#### DATASET ENTRIES

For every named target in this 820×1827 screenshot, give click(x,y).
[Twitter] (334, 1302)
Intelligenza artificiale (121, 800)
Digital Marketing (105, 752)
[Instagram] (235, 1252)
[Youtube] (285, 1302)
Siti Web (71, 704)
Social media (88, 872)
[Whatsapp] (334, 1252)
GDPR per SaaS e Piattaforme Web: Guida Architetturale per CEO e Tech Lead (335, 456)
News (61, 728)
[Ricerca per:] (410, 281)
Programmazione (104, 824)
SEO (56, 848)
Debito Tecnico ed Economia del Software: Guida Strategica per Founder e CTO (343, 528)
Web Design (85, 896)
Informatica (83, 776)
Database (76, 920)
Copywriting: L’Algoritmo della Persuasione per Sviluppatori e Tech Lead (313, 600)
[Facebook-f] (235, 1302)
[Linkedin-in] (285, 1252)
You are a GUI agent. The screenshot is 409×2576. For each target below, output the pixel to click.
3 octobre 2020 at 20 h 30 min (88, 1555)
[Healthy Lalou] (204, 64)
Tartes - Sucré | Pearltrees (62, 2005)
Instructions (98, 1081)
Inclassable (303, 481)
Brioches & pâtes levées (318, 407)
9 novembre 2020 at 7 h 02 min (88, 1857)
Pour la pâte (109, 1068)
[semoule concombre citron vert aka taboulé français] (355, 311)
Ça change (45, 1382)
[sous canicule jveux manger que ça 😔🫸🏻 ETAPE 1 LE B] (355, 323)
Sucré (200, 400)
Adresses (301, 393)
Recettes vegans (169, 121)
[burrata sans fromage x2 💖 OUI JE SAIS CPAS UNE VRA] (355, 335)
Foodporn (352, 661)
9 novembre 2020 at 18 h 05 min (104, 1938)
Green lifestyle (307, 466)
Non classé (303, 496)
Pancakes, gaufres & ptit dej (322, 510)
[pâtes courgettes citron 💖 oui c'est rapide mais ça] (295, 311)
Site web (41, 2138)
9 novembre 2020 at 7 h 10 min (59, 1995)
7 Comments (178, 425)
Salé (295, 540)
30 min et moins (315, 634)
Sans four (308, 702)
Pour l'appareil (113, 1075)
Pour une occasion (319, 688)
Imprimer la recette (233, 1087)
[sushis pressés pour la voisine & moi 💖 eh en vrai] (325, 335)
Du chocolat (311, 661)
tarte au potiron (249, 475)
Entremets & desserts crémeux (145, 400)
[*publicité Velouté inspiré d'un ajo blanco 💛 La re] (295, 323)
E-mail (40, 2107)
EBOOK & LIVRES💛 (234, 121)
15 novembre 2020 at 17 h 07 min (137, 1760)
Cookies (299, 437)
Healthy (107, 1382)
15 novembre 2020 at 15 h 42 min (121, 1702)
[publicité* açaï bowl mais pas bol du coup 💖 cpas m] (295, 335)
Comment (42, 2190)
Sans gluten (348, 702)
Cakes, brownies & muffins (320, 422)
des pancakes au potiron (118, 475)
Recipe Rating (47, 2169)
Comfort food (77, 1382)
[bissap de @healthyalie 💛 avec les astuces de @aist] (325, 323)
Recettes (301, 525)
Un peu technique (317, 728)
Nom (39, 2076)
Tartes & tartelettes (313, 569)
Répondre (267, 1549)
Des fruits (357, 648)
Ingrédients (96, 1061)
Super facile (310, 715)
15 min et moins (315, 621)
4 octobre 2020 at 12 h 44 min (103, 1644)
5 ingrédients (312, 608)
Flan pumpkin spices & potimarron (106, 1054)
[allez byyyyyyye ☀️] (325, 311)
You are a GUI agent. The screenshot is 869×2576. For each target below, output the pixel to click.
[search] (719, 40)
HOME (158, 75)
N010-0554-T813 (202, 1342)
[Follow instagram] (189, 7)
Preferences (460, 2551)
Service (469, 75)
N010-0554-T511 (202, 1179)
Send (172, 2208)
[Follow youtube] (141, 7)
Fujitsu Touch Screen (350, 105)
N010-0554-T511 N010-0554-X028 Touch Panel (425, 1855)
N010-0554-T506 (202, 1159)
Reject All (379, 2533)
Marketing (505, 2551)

########

WHAT YOU SHOULD DO:
Write out, without alteration, the line that contains "N010-0554-T511 (202, 1179)" and all subsequent lines down to the end of the data above.

EXERCISE ANSWER:
N010-0554-T511 (202, 1179)
Send (172, 2208)
[Follow youtube] (141, 7)
Fujitsu Touch Screen (350, 105)
N010-0554-T511 N010-0554-X028 Touch Panel (425, 1855)
N010-0554-T506 (202, 1159)
Reject All (379, 2533)
Marketing (505, 2551)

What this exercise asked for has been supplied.